What is being asked: Rewrite the rows below, putting "Goal" wherever "Instruction" appears and leaving everything else unchanged.

Materials provided:

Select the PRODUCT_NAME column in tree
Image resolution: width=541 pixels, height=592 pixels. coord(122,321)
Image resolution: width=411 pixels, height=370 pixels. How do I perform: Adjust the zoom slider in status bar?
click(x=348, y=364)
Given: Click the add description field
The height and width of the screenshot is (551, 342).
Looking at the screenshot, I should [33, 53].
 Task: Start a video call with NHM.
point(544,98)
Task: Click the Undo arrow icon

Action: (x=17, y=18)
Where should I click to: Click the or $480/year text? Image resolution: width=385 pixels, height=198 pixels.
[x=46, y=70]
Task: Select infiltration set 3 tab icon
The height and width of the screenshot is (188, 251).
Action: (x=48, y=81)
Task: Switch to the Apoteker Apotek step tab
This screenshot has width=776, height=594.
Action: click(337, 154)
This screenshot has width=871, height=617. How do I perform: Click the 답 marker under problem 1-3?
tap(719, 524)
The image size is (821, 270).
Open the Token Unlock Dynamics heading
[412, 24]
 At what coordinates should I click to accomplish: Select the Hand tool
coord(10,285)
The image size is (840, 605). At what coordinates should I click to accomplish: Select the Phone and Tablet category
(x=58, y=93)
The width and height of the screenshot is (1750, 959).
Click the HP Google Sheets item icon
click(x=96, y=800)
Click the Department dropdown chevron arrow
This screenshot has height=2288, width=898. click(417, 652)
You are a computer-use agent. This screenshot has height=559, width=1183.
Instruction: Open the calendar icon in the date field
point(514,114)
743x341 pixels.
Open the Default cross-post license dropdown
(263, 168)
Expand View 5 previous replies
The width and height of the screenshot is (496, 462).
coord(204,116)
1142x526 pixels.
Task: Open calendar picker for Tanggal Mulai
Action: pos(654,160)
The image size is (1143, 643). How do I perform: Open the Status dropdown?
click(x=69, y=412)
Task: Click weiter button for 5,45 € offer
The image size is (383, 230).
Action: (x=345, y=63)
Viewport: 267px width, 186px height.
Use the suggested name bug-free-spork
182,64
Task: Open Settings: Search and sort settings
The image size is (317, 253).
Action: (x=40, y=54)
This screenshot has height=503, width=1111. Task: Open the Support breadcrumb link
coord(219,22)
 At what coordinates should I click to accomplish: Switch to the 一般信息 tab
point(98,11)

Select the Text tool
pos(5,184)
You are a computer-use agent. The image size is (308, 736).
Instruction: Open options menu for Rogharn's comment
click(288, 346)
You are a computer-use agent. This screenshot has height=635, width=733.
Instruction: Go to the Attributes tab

The result:
Select the PRODUCT_NAME column in tree
Image resolution: width=541 pixels, height=592 pixels. coord(122,321)
Image resolution: width=411 pixels, height=370 pixels. How do I perform: Adjust the zoom slider in status bar?
click(x=348, y=364)
Given: Click the add description field
The height and width of the screenshot is (551, 342).
Looking at the screenshot, I should [33, 53].
 Task: Start a video call with NHM.
point(544,98)
Task: Click the Undo arrow icon

Action: (x=17, y=18)
Where should I click to: Click the or $480/year text? Image resolution: width=385 pixels, height=198 pixels.
[x=46, y=70]
Task: Select infiltration set 3 tab icon
The height and width of the screenshot is (188, 251).
Action: (x=48, y=81)
Task: Switch to the Apoteker Apotek step tab
This screenshot has width=776, height=594.
Action: click(337, 154)
This screenshot has width=871, height=617. How do I perform: Click the 답 marker under problem 1-3?
tap(719, 524)
The image size is (821, 270).
Open the Token Unlock Dynamics heading
[412, 24]
 At what coordinates should I click to accomplish: Select the Hand tool
coord(10,285)
The image size is (840, 605). At what coordinates should I click to accomplish: Select the Phone and Tablet category
(x=58, y=93)
The width and height of the screenshot is (1750, 959).
Click the HP Google Sheets item icon
click(x=96, y=800)
Click the Department dropdown chevron arrow
This screenshot has height=2288, width=898. click(417, 652)
You are a computer-use agent. This screenshot has height=559, width=1183.
Goal: Open the calendar icon in the date field
point(514,114)
743x341 pixels.
Open the Default cross-post license dropdown
(263, 168)
Expand View 5 previous replies
The width and height of the screenshot is (496, 462).
coord(204,116)
1142x526 pixels.
Task: Open calendar picker for Tanggal Mulai
Action: pos(654,160)
The image size is (1143, 643). How do I perform: Open the Status dropdown?
click(x=69, y=412)
Task: Click weiter button for 5,45 € offer
The image size is (383, 230).
Action: (x=345, y=63)
Viewport: 267px width, 186px height.
Use the suggested name bug-free-spork
182,64
Task: Open Settings: Search and sort settings
The image size is (317, 253).
Action: (x=40, y=54)
This screenshot has height=503, width=1111. Task: Open the Support breadcrumb link
coord(219,22)
 At what coordinates should I click to accomplish: Switch to the 一般信息 tab
point(98,11)

Select the Text tool
pos(5,184)
You are a computer-use agent. The image size is (308, 736).
Goal: Open options menu for Rogharn's comment
click(288, 346)
You are a computer-use agent. This screenshot has height=635, width=733.
Goal: Go to the Attributes tab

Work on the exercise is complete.